> _TASK REQUIREMENTS_:
Among the entries below, only the lines from the one with "Where should I click to: Click the 53" through the one with "Task: Click the orange Solar legend swatch" are to be retyped, exactly and without pictures.

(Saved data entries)
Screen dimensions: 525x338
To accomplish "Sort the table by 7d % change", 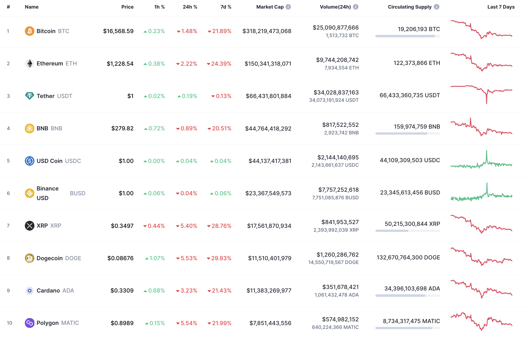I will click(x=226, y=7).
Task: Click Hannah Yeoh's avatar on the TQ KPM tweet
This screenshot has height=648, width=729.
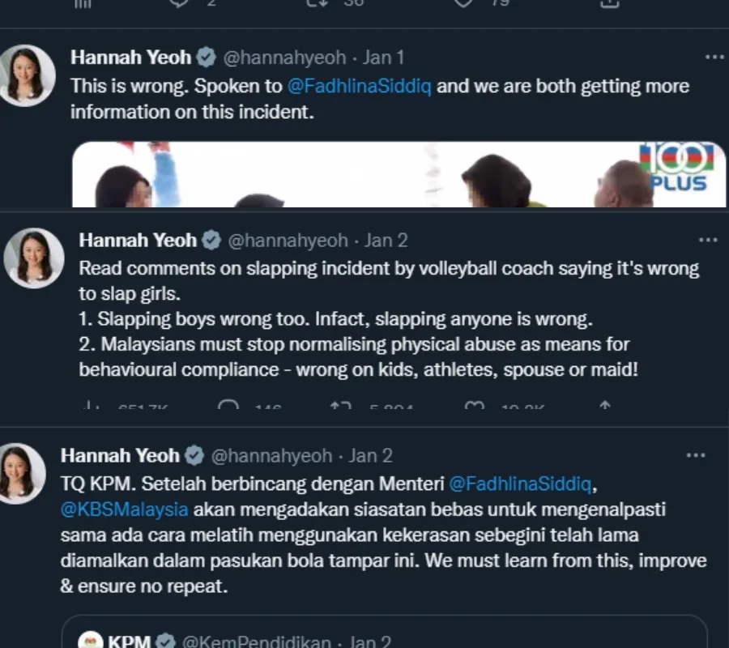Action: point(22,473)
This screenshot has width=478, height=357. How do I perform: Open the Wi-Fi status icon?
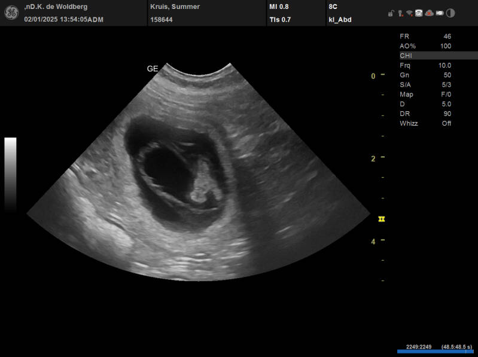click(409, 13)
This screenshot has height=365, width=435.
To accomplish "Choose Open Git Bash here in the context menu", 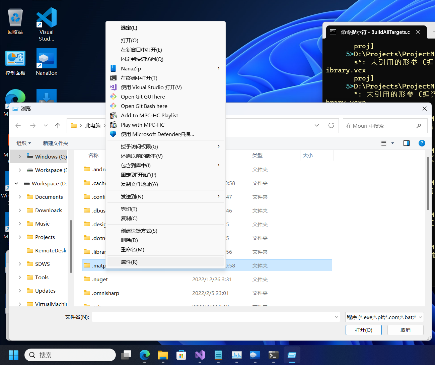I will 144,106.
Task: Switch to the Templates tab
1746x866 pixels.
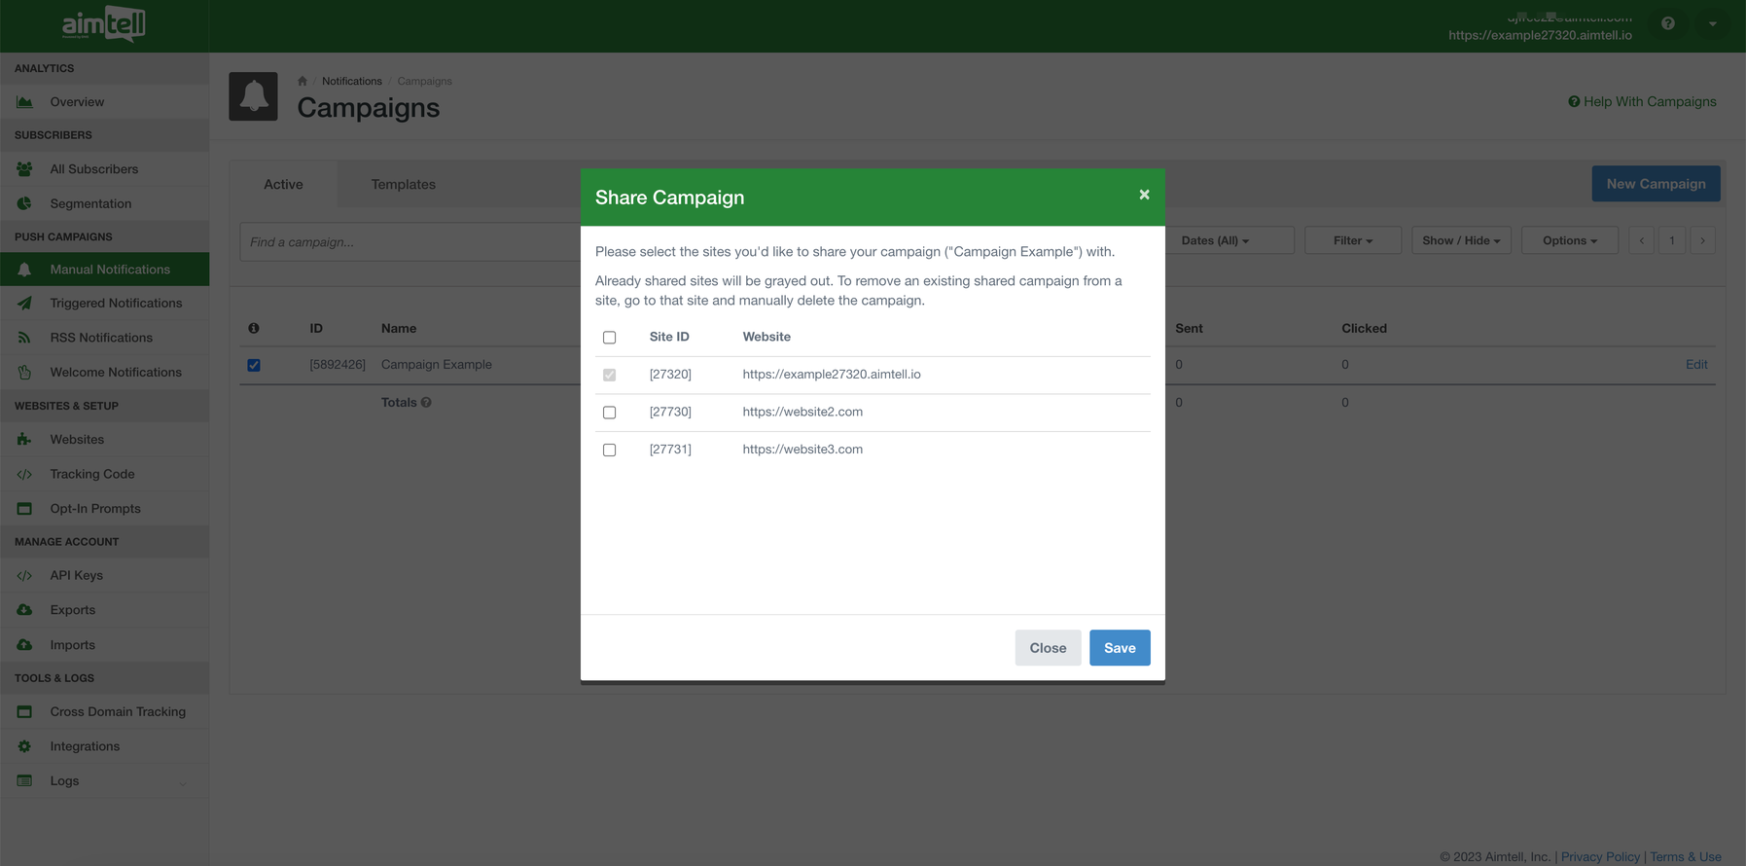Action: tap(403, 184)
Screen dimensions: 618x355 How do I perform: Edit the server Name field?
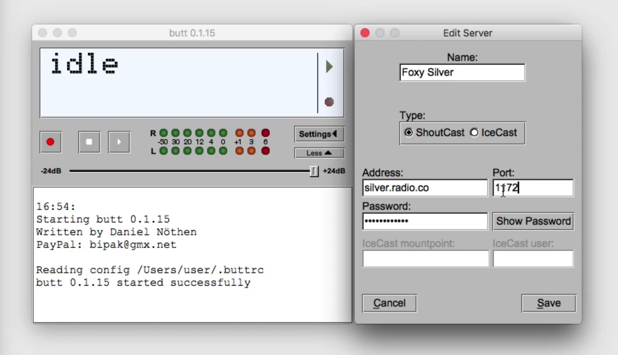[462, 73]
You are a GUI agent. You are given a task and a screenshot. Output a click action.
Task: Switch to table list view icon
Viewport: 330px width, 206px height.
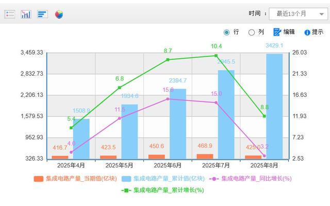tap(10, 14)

---

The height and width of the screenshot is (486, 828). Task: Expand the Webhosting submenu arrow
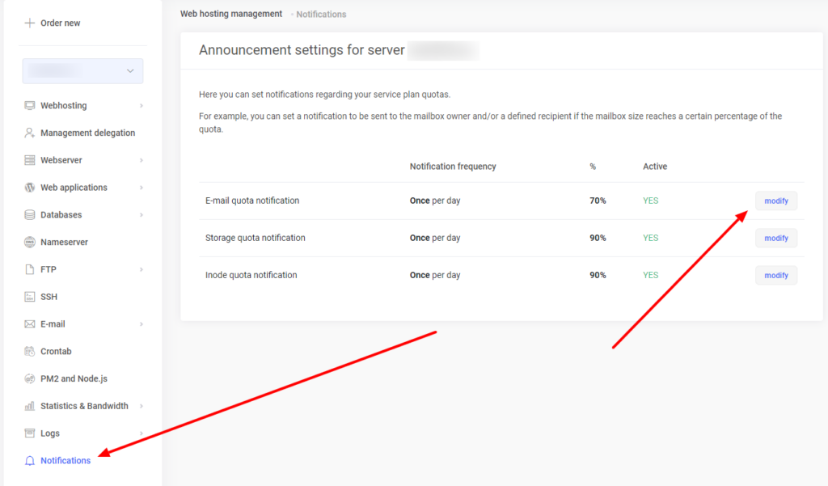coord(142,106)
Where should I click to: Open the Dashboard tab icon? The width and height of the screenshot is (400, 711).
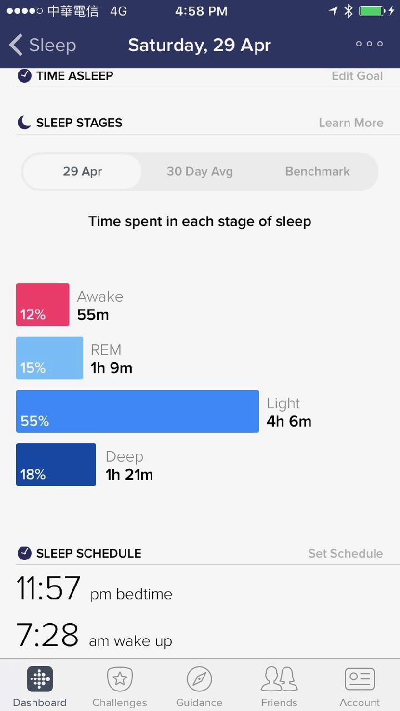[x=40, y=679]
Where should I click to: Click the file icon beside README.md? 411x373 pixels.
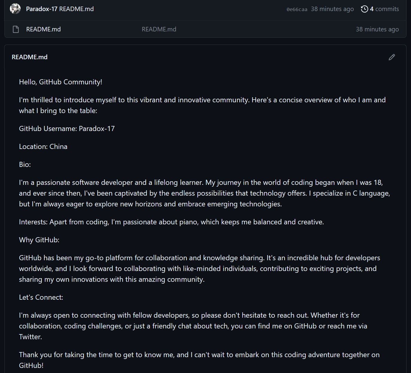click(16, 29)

...

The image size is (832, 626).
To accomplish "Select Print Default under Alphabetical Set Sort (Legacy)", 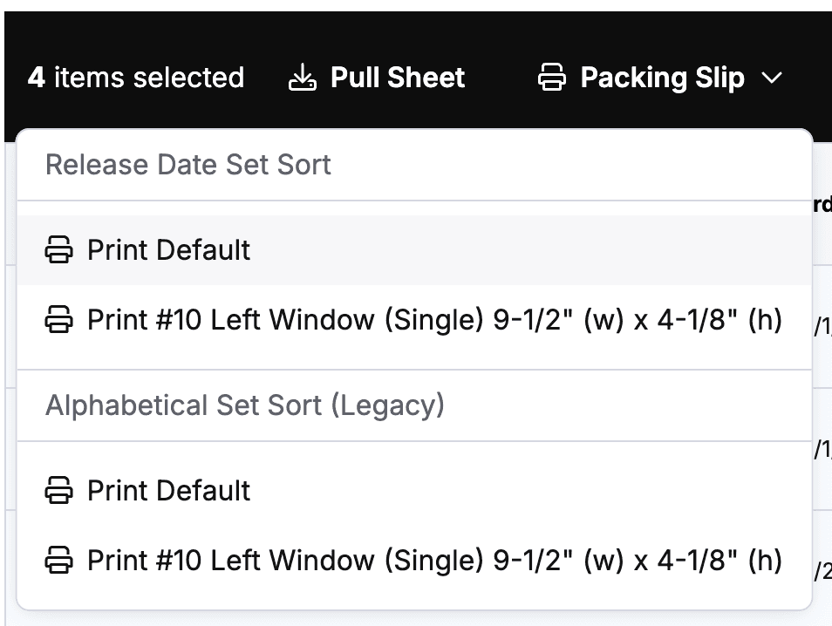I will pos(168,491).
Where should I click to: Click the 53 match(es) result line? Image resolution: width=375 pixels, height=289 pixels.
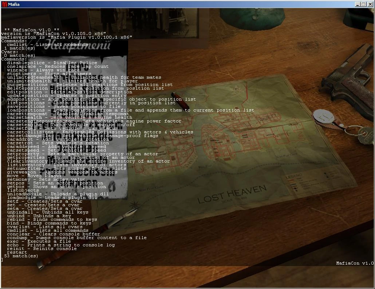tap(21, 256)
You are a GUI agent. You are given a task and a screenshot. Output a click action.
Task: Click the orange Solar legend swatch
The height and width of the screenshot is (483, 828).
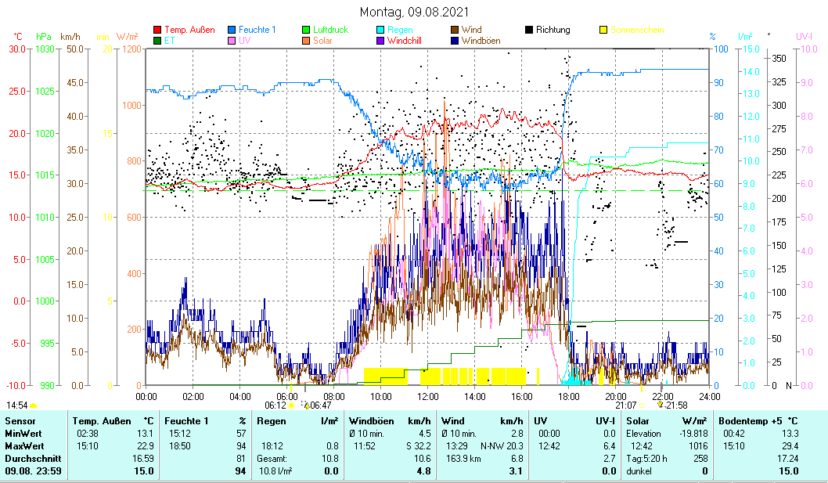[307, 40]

> _SOLVED EXERCISE_:
Where should I click to: Click the 53 match(es) result line? Image resolution: width=375 pixels, height=289 pixels.
tap(21, 256)
You are a GUI agent. You are given a task and a screenshot. Output a click action.
Task: Click the orange Solar legend swatch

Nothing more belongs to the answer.